Les vrais dangers du GSM

Les ondes sont-elles un risque pour la santé ? La polémique est récurrente, l’inquiétude, croissante. Les scientifiques, eux, se divisent. Le Vif/L’Express ouvre le dossier et explore son volet le plus préoccupant : les antennes-relais. Installées par milliers dans notre environnement, elles ne sont pas toujours visibles ni répertoriées. Voici comment les détecter, dans chaque commune, et évaluer les risques liés à leur présence.

Après le tabac, le soleil, la pollution ou encore les pesticides, voici les ondes radio accusées à leur tour d’avoir des effets délétères. C’est en tout cas ce que suggèrent les scientifiques et médecins qui, à l’initiative du neuropsychiatre français David Servan-Schreiber, ont lancé, en juin, un appel à la prudence aux utilisateurs de GSM.

L’inquiétude est à la mesure de la place prise par ces technologies dans notre société hypercommunicante. La Belgique compte près de 7 000 sites, opérationnels ou sur le point de l’être, munis d’antennes-relais GSM ou UMTS, beaucoup accueillant plusieurs antennes (parfois plus de dix) plantées sur les immeubles, les pylônes ou les clochers. Ces émetteurs sont chargés d’assurer les liaisons avec le réseau téléphonique. En zone urbaine, on en trouve en moyenne un tous les 300 mètres. Ajoutons les bornes Wi-Fi (75 antennes rien que pour les campus de l’ULB et de la VUB, à Bruxelles), les émetteurs de radio FM et de télévision, la CB, les téléphones sans fil d’intérieur, le Bluetooth, le réseau réservé aux services d’urgence Astrid.

Ce brouillard électromagnétique est-il vraiment toxique ? La question se pose de manière récurrente dans tous les pays depuis près d’une décennie, et elle n’est toujours pas définitivement tranchée. Comme pour les OGM et le nucléaire, voici même réunis tous les ingrédients de la polémique : des spécialistes divisés ; des militants prêts à dénoncer une menace invisible, mais potentiellement catastrophique ; un lobby industriel soucieux de préserver ses intérêts ; des pouvoirs publics dépassés ou paralysésà Une fois de plus se pose aussi la question du principe de précaution : comment évaluer l’impact d’un phénomène dont on ne connaît pas les effets à long terme ?

Il a fallu attendre la fin des années 1960 pour que les scientifiques, notamment militaires, s’intéressent sérieusement à l’impact des rayonnements électromagnétiques sur les organismes vivants. Tout commence à l’ambassade des Etats-Unis à Moscou, où le personnel est victime de malaises inexpliqués et présente un taux de cancers et de leucémies jamais vu.

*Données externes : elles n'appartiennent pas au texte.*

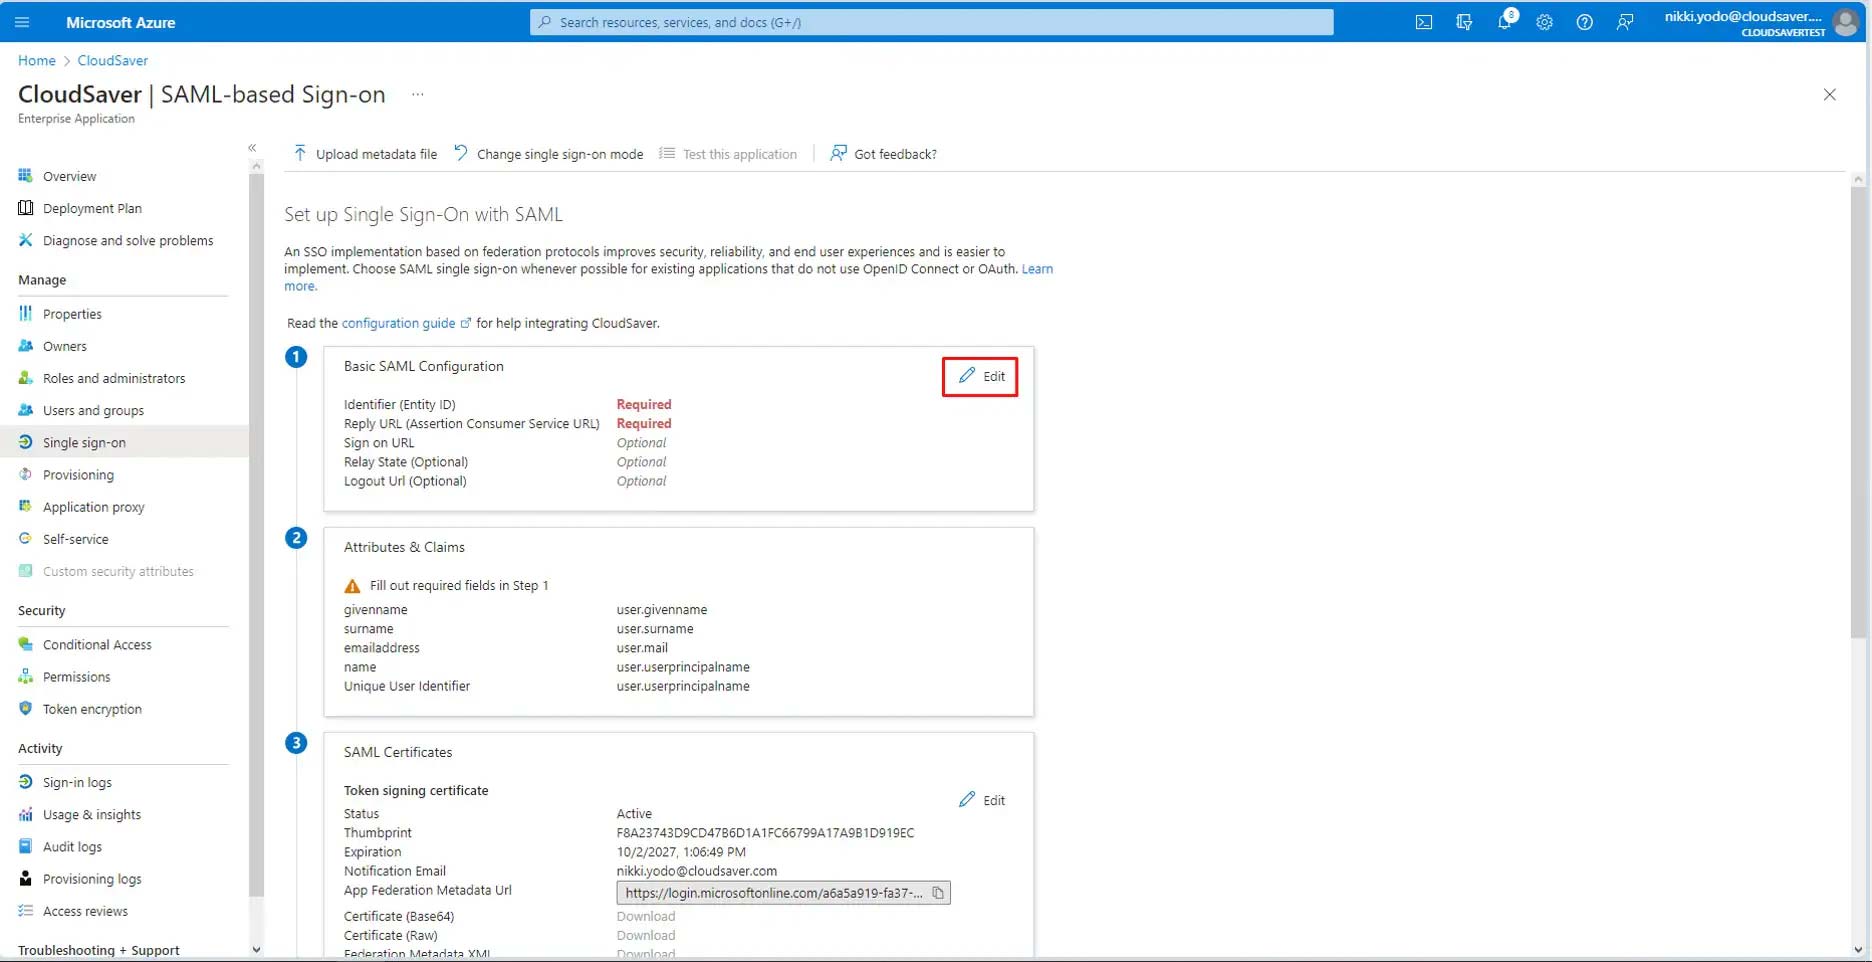1872x962 pixels.
Task: Click Upload metadata file
Action: (x=365, y=154)
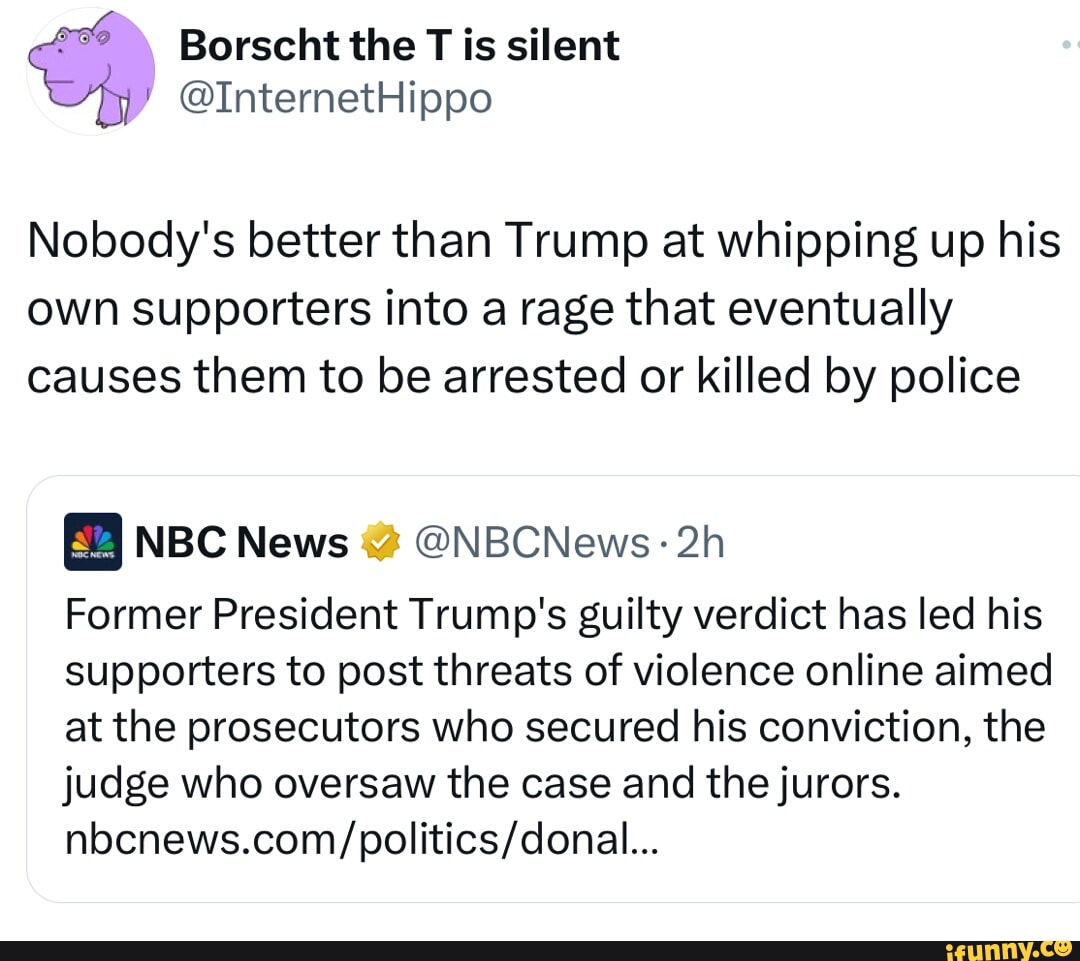Select the tweet text about Trump supporters
Viewport: 1080px width, 961px height.
click(540, 307)
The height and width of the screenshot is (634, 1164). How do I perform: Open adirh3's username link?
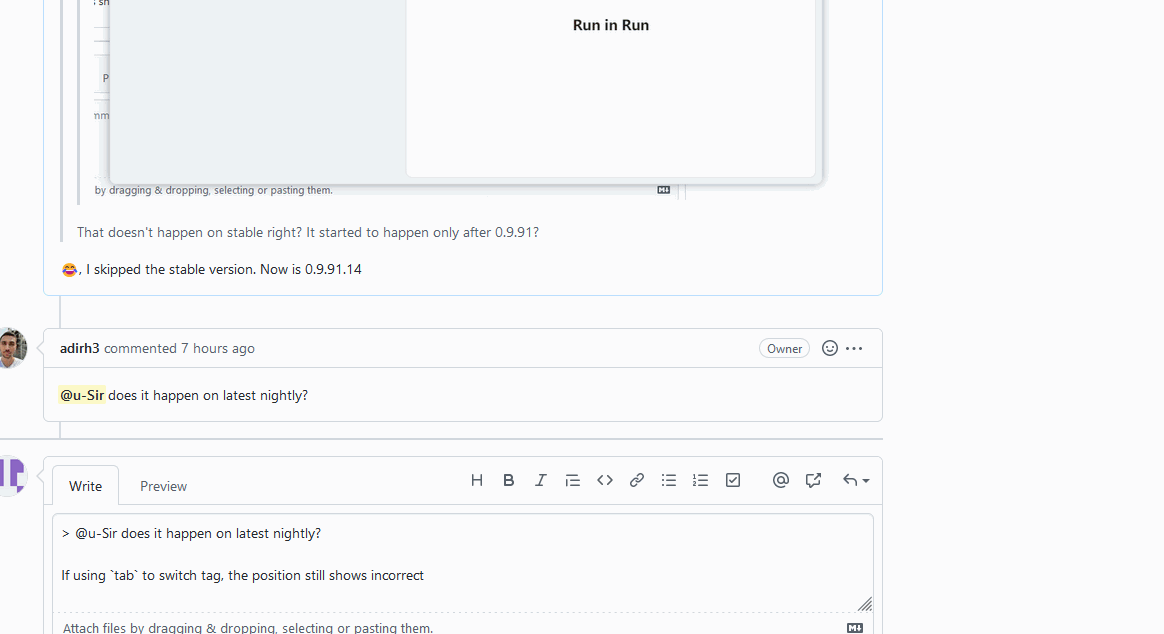(x=80, y=348)
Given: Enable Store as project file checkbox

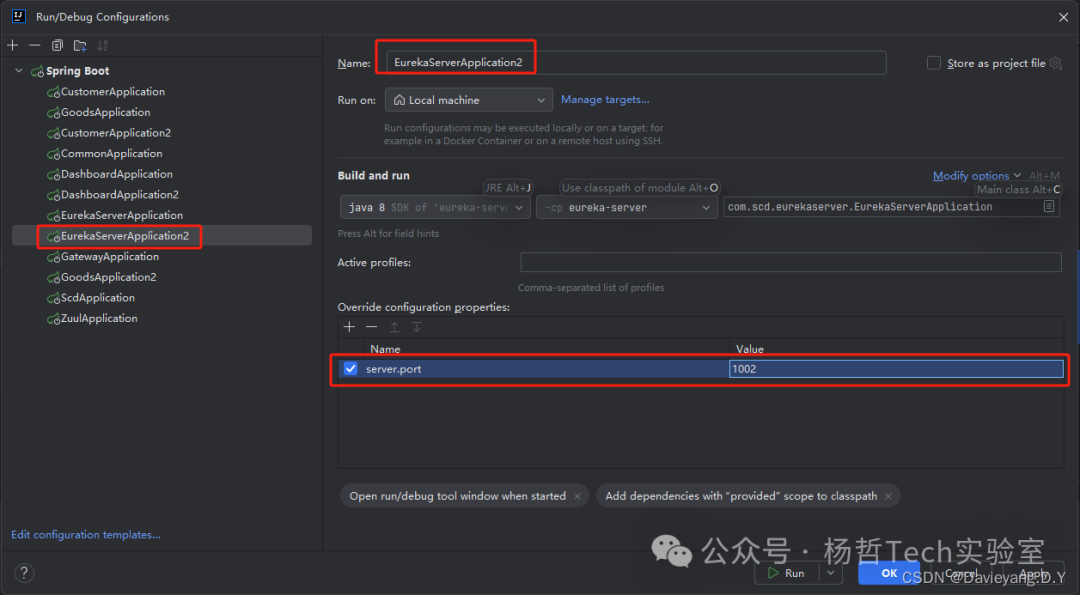Looking at the screenshot, I should coord(934,63).
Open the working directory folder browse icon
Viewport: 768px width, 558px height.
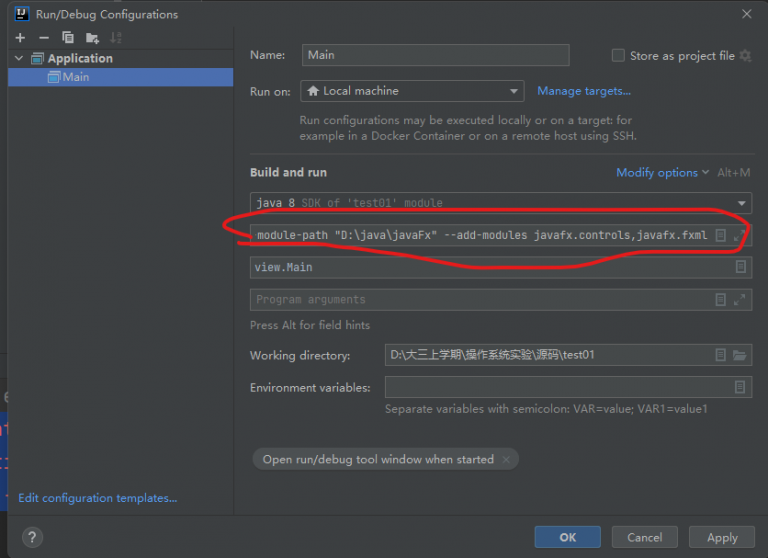click(x=740, y=355)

Après la mort de deux ambassadeurs, les services de contre-espionnage découvrent que les Soviétiques ont truffé les murs de micros et d’émetteurs espions, et qu’ils braquent en permanence des faisceaux radar sur le bâtiment. Pour la première fois, des troubles physiologiques sont attribués aux rayonnements hertziens.

Les rats et les tomates n’aiment pas les GSM

Des programmes de recherche lancés sur des animaux mettent bientôt en évidence les effets thermiques des ondes électromagnétiques, notamment dans la gamme des hyperfréquences. Ces fréquences très élevées, comme celles utilisées par les radars, les fours à micro-ondes et les… GSM (a fortiori les relais), agitent les molécules d’eau lorsqu’elles traversent l’organisme, en provoquant un échauffement, voire une brûlure si on se trouve très près de l’antenne.

Depuis les années 1980, d’autres études ont montré l’existence d’effets plus inquiétants encore, qualifiés de  » biologiques « . Ils sont soupçonnés de perturber le fonctionnement des cellules, de fragiliser l’ADN et de dérégler le système immunitaire. Ils peuvent être induits par des rayonnements de faible intensité, mais aussi par les pulsations caractéristiques des signaux radio émis par les mobiles, qui, pour transmettre leur position, envoient des suites d’impulsions à très basse fréquence. Un chercheur de l’Université catholique de Louvain vient ainsi de publier une étude montrant que les rats de laboratoire exposés aux ondes des GSM et des réseaux Wi-Fi ont un taux de mortalité multiplié par deux. En février, une équipe de l’université de Clermont-Ferrand (France) avait pour sa part mis en évidence des réactions préoccupantes chez les plants de tomate exposés aux mêmes rayonnements. Après seulement dix minutes, ils avaient sécrété des molécules de stress !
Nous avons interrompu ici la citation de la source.